There is a good (and complicated) explanation of all of the California/Gold Rush-era Mormon colonies and settlements in John G. Turner's bio: BRIGHAM YOUNG: Pioneer Prophet (which I highly recommend to anyone interested), pp. 179-182.

Re: the Mormon California settlement in San Bernardino (p. 181):

"In 1851 Young sent colonizers to southern California to establish a settlement near Cajon Pass, resulting in he city of San Bernardino. ... Young hoped that Mormon vineyards in California could fully supply the church's need for olive oil, wine, and raisins."

[My comment: "...the church's NEED for ...WINE???"] [Emphasis added, needless to say. ;-) ]

Continuing the same quote:

"Young called thirty men to settle at the Las Vegas Springs, which became an Indian mission and an important way station on the route to San Bernardino." ;-)

"By the mid-1850s, the Mormons under Young's leadership had audaciously laid claim to a thousand-mile corridor of colonies and forts within the American West."

Data provided:

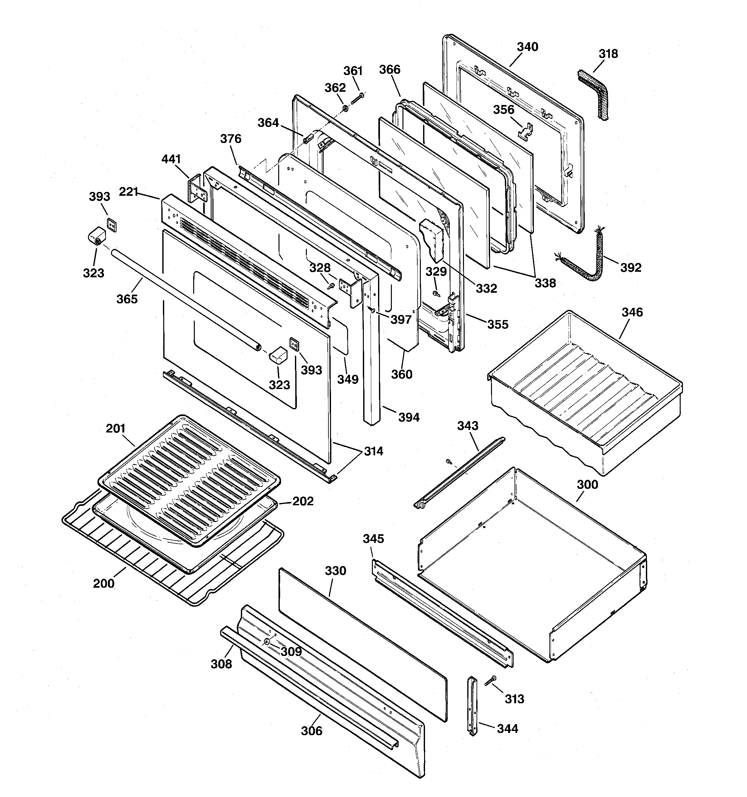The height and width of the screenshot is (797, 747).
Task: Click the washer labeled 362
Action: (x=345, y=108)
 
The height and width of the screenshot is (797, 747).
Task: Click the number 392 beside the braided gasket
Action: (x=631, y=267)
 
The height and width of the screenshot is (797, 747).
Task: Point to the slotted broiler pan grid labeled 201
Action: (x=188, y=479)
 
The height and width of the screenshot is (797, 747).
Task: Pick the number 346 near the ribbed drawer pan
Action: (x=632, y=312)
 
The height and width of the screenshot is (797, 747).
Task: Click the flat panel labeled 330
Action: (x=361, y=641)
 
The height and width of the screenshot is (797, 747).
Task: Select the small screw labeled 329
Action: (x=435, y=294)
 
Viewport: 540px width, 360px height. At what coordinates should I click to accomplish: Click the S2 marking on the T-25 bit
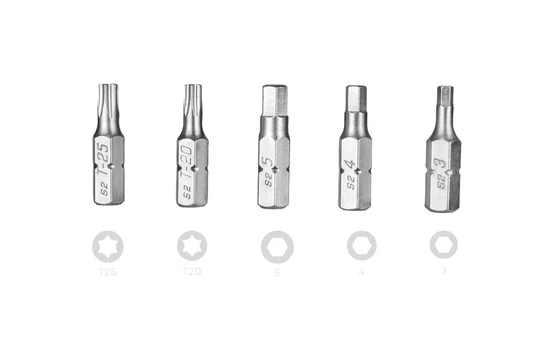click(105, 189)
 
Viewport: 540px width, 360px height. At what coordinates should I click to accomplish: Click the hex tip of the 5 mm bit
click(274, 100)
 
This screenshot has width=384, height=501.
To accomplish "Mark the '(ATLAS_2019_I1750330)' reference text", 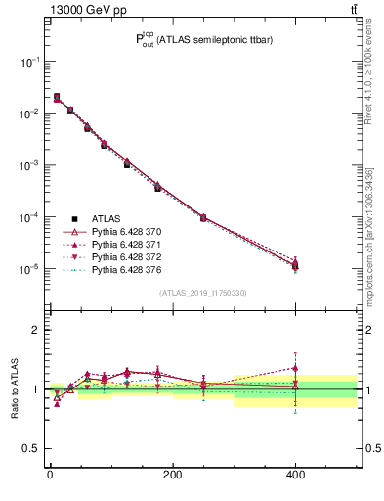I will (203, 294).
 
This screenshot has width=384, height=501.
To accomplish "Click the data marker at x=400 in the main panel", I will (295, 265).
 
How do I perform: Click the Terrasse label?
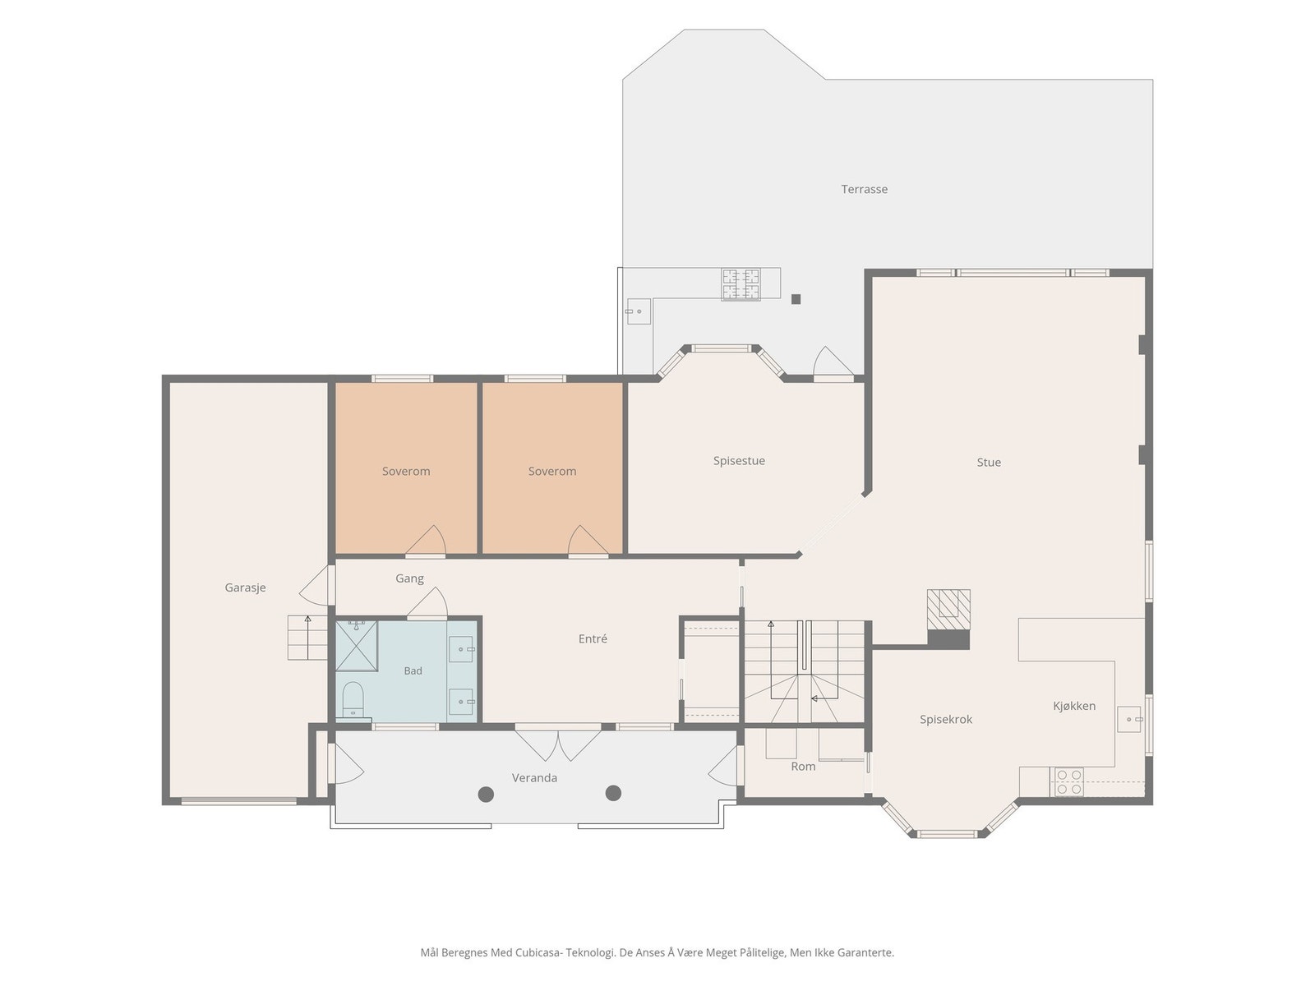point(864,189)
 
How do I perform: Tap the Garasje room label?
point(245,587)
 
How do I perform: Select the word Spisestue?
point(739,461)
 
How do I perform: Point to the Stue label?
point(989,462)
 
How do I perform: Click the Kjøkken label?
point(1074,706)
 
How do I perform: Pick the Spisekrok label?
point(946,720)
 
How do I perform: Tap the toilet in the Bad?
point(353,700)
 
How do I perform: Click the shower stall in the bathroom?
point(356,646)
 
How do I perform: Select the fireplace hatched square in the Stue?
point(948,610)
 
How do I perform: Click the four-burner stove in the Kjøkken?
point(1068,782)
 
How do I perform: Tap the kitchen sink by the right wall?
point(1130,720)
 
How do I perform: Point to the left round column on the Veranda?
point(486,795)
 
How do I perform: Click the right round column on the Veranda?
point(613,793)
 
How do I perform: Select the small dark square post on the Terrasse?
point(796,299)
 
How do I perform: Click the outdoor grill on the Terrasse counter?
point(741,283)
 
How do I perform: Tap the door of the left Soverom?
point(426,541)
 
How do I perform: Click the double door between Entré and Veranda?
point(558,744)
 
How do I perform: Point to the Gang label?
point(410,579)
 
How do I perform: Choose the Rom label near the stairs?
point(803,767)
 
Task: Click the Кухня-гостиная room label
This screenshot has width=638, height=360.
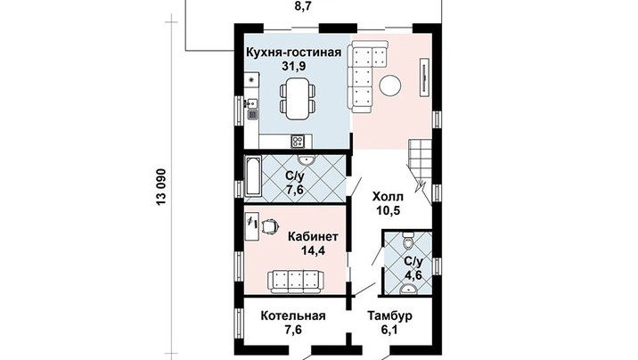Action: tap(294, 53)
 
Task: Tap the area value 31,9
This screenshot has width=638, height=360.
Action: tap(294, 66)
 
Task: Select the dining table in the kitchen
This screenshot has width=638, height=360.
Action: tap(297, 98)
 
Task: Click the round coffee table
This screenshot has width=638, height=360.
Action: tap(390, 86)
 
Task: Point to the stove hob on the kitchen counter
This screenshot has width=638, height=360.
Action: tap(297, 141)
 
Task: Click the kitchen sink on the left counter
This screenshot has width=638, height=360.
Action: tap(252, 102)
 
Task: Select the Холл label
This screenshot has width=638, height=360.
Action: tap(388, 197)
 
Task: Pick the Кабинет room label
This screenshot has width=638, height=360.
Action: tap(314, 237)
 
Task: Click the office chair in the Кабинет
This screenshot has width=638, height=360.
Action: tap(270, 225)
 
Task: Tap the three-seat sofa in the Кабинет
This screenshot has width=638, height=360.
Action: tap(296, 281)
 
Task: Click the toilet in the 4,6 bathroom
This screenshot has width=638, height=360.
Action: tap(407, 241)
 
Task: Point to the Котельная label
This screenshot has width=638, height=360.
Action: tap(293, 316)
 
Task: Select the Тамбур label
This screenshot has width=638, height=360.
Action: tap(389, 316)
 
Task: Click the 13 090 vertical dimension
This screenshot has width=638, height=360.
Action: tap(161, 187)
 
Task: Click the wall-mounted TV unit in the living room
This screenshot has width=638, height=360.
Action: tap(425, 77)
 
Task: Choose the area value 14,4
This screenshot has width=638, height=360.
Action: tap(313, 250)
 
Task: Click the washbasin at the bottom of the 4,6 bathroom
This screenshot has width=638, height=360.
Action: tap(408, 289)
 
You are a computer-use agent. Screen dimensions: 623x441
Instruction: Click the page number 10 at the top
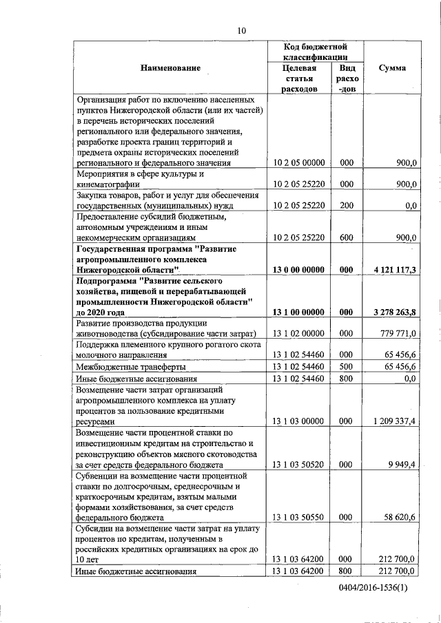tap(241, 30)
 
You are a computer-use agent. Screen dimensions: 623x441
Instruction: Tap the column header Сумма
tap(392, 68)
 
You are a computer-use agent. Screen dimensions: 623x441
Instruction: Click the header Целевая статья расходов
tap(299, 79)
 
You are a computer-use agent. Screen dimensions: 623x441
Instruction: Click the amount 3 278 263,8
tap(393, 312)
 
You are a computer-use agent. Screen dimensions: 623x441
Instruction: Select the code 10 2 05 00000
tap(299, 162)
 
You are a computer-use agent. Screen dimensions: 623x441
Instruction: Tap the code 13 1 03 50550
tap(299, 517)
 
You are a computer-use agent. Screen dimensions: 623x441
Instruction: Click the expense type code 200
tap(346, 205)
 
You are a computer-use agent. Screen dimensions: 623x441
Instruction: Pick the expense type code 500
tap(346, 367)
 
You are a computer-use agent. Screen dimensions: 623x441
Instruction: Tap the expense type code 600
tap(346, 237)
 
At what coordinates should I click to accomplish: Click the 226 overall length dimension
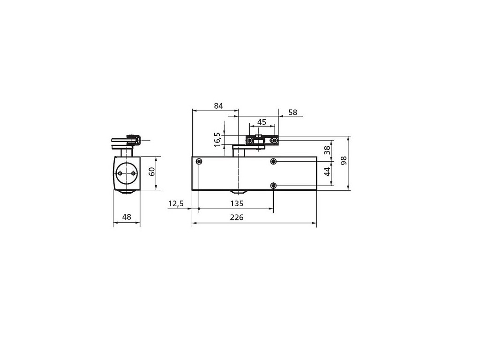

Given instruction 1:
Repeat the stretch of the Mormon settlements excerpt from "There is a good" through "interested), pp. 179-182.".
Given instruction 2:
Add 15 to every coordinate number in the entries from the start of the entries through the line containing "click(274, 100)", and write out all of those lines again with their requests. Leave out the pictures.
The Mormon settlements excerpt and the entries have no connection to each other.

Right answer 1:
There is a good (and complicated) explanation of all of the California/Gold Rush-era Mormon colonies and settlements in John G. Turner's bio: BRIGHAM YOUNG: Pioneer Prophet (which I highly recommend to anyone interested), pp. 179-182.

Right answer 2:
The height and width of the screenshot is (797, 747).
Task: Click the washer labeled 362
Action: (x=360, y=123)
 
The height and width of the screenshot is (797, 747).
Task: Click the number 392 beside the braided gasket
Action: (x=646, y=282)
 
The height and width of the screenshot is (797, 747).
Task: Point to the slotted broiler pan grid labeled 201
Action: (x=203, y=494)
 
The height and width of the screenshot is (797, 747).
Task: Pick the number 346 near the ribbed drawer pan
Action: (x=647, y=327)
 
The height and width of the screenshot is (797, 747).
Task: Click the flat panel labeled 330
Action: (x=376, y=656)
 
The height and width of the screenshot is (797, 747).
Task: Select the small screw labeled 329
Action: (x=450, y=309)
 
Viewport: 540px width, 360px height. At what coordinates should I click to accomplish: Click the S2 marking on the T-25 bit
click(120, 204)
 
Viewport: 540px width, 360px height. At what coordinates should I click to accomplish: Click the hex tip of the 5 mm bit
click(289, 115)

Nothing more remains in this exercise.